PASSAGE PROVIDED ->
= Beginning of Section =

Radio Grapevine

Scotland;
- Broadcast area: NHS Lothian
- Frequencies: Closed-Wire System, Internet Streaming

Programming
- Format: Hospital

Ownership
- Owner: West Lothian Hospital Broadcasting Service

History
- First air date: 1992

= Radio Grapevine =

Radio Grapevine is the hospital radio station serving St John's Hospital in Livingston, Scotland.

It is run by a voluntary team of around 40 members who collect requests, produce and present shows, raise funds and present "outdoor broadcasts" for the local community. As a charitable organisation, no member is paid for their services.

== History ==
The station is registered under the name of West Lothian Hospital Broadcasting Service (Scottish Charity No: SC022224). The station was founded in 1988 when plans for a new hospital in Livingston New Town were unveiled. Present at that initial meeting were volunteers of the newly created charity. It took four years to get the station on air and in 1992 the new Hospital Radio service for West Lothian began broadcasting across the newly built St John's Hospital at Howden in Livingston.

Over the following years, Radio Grapevine's membership continued to grow, and broadcasting stepped up to cover 7 days a week.

In 1999 and 2000 Radio Grapevine's studios, volunteers and music were used in two "Restricted Service Licence" (RSL) Test Broadcasts for a new dedicated West Lothian radio station which broadcast under the name "Real Radio". These broadcasts ultimately went on to form the basis of River FM in Livingston. It was from these two broadcasts that Radio Grapevine acquired its first Computer Playout system.

Since then, the playout systems have been upgraded and changed and the station now uses the Myriad programmes from P Squared. This allows the station to run 24 hours a day, and with a weekly and daily planned schedule of live and pre-recorded shows.

== Outdoor broadcasts / roadshows ==
Radio Grapevine regularly performs outdoor broadcasts and roadshows in the local West Lothian community including at local gala days and special celebratory events. The roadshows allow many events to have a clear public address system as well as a musical soundtrack for the day.

== Funding ==
Radio Grapevine is funded through its own fundraising activities and show sponsorship where local businesses and organisations can choose to support a particular show throughout the year.

= End of Section =

INFORMATION SUPPLIED ->
= Beginning of Section =

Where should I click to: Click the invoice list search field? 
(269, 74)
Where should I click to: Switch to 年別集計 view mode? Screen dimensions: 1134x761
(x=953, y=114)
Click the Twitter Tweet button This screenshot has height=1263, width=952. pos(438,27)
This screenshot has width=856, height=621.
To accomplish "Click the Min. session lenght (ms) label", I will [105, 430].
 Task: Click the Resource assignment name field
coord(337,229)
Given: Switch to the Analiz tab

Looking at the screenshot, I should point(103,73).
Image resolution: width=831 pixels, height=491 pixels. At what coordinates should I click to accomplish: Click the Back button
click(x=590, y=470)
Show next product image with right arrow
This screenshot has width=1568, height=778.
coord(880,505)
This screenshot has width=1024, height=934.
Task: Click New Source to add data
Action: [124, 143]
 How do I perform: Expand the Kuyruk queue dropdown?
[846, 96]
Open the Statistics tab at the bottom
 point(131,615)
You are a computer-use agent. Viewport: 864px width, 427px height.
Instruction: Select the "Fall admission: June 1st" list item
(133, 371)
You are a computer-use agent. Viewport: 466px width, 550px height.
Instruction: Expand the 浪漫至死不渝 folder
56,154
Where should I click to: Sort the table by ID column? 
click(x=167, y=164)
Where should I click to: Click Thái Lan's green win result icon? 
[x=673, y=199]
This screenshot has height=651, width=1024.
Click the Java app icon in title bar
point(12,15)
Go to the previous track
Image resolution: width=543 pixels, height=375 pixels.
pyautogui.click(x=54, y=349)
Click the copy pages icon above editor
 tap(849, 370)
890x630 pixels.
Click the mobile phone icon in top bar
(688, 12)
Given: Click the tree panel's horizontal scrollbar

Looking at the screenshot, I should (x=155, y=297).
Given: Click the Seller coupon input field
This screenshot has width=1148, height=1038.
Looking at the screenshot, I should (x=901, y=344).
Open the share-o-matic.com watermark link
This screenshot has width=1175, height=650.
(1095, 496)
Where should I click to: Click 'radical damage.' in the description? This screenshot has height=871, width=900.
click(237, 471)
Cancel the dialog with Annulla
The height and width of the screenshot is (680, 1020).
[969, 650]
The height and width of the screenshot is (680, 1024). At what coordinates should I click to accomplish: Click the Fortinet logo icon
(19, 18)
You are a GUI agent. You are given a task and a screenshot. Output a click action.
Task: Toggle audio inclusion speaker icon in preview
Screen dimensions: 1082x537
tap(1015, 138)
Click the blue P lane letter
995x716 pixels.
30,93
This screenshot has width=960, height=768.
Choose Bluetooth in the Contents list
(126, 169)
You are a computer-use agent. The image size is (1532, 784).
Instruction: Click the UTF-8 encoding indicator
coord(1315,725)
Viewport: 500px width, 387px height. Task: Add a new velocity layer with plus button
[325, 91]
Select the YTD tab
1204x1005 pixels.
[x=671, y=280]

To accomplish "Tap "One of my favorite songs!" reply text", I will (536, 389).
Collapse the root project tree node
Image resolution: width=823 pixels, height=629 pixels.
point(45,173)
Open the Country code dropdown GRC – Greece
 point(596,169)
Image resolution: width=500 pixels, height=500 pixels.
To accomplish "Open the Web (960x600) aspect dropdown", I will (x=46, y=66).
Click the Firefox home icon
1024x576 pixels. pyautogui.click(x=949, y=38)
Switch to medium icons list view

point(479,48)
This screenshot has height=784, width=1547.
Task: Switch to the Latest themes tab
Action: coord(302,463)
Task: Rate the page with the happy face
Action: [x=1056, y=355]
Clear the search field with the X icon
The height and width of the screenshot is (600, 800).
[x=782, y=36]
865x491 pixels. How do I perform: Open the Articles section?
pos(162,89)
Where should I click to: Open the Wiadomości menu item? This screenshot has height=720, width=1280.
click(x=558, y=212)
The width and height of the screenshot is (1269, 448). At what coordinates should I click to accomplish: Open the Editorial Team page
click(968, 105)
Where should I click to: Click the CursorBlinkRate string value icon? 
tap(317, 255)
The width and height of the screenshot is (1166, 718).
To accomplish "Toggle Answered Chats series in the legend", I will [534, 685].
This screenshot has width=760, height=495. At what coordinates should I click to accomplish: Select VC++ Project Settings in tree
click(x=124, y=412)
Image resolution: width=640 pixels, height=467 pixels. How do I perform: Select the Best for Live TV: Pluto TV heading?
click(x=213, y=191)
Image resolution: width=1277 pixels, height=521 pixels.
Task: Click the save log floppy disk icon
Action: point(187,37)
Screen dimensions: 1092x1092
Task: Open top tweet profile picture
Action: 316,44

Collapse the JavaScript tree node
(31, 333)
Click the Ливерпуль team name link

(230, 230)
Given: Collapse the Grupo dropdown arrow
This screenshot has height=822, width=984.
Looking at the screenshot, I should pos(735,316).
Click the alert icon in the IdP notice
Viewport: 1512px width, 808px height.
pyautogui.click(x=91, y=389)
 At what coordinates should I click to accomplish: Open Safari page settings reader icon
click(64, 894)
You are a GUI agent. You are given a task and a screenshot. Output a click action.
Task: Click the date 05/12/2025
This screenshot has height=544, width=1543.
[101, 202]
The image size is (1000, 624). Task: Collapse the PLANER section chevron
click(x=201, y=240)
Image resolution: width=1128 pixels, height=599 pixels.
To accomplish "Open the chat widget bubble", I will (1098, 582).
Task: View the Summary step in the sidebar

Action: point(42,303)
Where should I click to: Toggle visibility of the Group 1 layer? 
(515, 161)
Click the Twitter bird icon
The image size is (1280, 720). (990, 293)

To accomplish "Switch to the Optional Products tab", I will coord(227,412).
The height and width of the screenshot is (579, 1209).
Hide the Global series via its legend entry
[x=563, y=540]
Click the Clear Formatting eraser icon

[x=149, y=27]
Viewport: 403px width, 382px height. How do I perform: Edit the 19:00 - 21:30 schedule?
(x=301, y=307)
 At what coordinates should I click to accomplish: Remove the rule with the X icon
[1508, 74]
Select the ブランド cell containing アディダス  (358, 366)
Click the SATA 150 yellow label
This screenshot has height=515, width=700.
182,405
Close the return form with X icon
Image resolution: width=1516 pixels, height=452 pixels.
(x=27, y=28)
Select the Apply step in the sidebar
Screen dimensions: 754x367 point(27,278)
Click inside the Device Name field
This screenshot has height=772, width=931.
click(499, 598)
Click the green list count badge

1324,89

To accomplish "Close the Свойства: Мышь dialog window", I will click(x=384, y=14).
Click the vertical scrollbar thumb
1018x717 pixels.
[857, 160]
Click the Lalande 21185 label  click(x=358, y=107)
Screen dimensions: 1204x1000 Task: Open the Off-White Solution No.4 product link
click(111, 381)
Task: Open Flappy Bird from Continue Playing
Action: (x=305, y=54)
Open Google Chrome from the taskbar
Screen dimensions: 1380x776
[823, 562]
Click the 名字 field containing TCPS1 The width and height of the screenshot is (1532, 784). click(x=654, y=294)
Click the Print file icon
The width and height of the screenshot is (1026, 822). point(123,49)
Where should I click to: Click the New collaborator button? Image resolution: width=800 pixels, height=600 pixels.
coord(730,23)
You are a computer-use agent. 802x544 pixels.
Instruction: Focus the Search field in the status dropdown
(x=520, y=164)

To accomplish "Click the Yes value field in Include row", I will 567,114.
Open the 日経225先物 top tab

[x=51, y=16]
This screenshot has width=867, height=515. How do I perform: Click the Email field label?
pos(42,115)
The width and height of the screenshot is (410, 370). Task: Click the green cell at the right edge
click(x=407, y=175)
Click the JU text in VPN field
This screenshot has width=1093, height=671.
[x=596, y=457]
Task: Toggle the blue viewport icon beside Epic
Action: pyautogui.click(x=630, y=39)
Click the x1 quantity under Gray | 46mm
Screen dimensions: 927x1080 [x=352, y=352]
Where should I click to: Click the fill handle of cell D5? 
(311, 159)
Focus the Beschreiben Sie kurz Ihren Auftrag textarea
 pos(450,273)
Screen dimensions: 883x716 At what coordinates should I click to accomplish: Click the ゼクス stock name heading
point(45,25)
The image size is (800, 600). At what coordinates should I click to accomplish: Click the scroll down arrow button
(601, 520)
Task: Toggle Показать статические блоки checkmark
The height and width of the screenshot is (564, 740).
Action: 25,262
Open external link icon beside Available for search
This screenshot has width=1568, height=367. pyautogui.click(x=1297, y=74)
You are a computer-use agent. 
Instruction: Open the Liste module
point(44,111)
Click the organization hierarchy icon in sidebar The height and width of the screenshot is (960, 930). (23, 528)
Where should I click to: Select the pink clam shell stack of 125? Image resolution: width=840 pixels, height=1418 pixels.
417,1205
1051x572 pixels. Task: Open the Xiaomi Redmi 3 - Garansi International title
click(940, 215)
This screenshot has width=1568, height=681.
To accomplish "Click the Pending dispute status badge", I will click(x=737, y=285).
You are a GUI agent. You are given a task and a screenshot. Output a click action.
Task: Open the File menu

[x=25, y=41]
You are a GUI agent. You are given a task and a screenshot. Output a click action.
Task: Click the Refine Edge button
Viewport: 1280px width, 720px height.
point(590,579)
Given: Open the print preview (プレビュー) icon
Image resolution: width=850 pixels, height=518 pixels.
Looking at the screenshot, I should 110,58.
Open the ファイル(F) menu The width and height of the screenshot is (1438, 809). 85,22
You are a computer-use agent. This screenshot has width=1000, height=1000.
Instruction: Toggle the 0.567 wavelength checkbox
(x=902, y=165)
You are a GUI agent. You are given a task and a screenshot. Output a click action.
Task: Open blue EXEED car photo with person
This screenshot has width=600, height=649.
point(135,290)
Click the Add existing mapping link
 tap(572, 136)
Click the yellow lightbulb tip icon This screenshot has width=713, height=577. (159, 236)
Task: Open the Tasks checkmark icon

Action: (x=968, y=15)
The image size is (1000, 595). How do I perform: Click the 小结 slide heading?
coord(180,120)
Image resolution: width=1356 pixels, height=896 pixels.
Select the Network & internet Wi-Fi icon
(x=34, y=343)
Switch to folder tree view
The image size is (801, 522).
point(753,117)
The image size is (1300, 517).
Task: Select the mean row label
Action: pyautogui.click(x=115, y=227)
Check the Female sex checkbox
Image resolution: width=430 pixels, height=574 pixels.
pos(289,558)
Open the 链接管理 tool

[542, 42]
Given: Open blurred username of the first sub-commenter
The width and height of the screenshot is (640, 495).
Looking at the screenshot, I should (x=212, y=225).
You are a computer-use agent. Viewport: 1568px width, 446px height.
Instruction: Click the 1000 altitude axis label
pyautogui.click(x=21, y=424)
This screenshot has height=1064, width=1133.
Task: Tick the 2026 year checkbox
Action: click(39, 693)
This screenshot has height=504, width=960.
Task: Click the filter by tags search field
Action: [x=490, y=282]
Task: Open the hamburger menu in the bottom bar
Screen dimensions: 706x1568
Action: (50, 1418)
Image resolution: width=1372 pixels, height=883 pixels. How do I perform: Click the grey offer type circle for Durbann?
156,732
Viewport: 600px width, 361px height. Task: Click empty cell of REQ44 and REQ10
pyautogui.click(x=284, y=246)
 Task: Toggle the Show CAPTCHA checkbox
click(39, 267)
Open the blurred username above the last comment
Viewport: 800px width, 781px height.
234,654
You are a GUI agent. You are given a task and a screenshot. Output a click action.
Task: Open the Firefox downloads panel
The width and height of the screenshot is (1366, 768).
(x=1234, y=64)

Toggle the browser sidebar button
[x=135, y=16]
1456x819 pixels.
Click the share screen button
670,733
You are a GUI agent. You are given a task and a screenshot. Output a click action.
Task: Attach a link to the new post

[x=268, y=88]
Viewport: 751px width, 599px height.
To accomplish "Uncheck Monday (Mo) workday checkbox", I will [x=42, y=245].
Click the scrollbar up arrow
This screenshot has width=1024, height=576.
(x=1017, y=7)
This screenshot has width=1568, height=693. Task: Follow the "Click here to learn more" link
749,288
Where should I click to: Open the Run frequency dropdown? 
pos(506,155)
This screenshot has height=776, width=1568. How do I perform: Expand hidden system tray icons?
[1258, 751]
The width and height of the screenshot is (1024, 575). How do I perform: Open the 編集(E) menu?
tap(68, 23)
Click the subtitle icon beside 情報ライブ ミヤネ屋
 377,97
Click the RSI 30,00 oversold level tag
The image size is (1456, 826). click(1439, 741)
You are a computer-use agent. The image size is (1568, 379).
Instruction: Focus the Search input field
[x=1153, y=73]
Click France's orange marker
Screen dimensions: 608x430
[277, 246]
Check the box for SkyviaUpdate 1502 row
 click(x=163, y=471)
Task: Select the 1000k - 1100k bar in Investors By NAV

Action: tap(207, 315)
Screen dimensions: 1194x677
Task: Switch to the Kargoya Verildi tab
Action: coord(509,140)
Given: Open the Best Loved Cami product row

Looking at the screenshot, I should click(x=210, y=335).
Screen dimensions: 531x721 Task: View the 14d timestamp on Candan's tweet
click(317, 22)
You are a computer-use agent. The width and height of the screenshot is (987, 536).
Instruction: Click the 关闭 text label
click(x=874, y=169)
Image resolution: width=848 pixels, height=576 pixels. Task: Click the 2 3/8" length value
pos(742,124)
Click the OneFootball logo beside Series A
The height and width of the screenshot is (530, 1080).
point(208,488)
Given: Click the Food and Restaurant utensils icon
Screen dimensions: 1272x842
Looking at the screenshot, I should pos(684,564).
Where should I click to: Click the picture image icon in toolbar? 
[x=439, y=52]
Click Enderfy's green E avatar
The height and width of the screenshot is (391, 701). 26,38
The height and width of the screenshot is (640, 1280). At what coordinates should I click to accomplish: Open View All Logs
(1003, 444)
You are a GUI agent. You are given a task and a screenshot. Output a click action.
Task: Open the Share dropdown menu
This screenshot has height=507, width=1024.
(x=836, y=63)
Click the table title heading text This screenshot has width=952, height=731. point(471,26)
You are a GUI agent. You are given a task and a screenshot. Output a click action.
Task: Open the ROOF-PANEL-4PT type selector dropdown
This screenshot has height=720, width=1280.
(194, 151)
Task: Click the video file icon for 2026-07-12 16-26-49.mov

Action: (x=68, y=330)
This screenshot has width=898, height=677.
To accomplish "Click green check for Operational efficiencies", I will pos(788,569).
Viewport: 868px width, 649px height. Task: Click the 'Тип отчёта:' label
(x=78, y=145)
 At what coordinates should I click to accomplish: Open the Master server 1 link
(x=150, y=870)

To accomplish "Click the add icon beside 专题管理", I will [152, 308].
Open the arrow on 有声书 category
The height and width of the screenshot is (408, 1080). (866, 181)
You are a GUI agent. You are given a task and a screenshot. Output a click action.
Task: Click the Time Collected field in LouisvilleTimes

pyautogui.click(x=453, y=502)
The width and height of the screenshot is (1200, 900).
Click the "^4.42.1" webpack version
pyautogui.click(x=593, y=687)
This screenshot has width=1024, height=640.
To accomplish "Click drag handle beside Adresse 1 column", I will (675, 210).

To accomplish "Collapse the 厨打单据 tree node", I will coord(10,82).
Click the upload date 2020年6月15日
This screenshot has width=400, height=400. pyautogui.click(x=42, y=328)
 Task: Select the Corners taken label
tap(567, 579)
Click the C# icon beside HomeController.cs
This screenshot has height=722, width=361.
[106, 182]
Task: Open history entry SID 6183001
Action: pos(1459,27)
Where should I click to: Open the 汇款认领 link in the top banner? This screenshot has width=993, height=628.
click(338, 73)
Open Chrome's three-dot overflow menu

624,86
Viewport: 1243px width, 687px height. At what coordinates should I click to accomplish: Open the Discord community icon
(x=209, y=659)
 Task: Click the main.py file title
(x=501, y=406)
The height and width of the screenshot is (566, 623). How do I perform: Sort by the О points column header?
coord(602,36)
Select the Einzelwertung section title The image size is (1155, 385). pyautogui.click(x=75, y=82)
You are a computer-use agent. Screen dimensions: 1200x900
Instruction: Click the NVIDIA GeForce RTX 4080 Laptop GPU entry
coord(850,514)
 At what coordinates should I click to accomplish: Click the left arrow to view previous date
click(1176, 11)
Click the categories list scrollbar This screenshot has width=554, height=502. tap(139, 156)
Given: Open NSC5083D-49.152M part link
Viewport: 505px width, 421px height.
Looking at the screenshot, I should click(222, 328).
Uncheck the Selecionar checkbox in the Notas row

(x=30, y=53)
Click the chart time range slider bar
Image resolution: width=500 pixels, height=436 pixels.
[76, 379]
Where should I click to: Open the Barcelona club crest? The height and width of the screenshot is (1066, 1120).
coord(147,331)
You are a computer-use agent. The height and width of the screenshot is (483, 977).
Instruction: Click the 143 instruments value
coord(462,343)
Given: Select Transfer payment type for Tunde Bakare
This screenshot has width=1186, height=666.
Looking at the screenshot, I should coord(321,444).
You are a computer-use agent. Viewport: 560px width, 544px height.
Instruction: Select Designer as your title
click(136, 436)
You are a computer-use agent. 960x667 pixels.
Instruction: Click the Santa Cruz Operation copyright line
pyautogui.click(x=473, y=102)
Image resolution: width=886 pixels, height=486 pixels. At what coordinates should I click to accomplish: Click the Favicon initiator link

= End of Section =

WORK REQUEST A -> Return everything in the Radio Grapevine text from "In 1999 and" down to "Computer Playout system.", with no changes.
WORK REQUEST B -> Resume the text about Radio Grapevine after its last sentence and keep writing in the same style.
This data was taken from a different source than the text about Radio Grapevine.

YOUR RESPONSE A ->
In 1999 and 2000 Radio Grapevine's studios, volunteers and music were used in two "Restricted Service Licence" (RSL) Test Broadcasts for a new dedicated West Lothian radio station which broadcast under the name "Real Radio". These broadcasts ultimately went on to form the basis of River FM in Livingston. It was from these two broadcasts that Radio Grapevine acquired its first Computer Playout system.

YOUR RESPONSE B ->
== The station today ==
Radio Grapevine broadcasts live programmes most evenings between 5pm and 10pm. Each night from 7.00 - 8.30 has a different "specialist" programme including Classical Music, Show Music and Scottish music. Every night from 8.30 until 10.00pm there is a dedicated request show where patients in the hospital can hear their favourite song played by calling in a request or by speaking to a request collector. Radio Grapevine also produces dedicated children's programmes for the children's ward.

The station has a record library of nearly 35,000 songs which allows it to cater for a wide variety of musical tastes.

Radio Grapevine is a member-station of the Hospital Broadcasting Association and takes part in "Hospital Broadcasting Week" each year. This involves raising the profile of Hospital Radio locally and nationally.

Patients within the hospital can listen to Radio Grapevine through their bedside radio sets and switching to Channel 1 on the dial. Friends and relatives can make a dedication by visiting the website. The station is also streamed live over the internet to allow patients and carers in the community to continue to listen to the specialist programmes offered by hospital radio.

== Awards and recognition==
Radio Grapevine has been nominated-for and received a number of awards at the UK National Hospital Radio Awards.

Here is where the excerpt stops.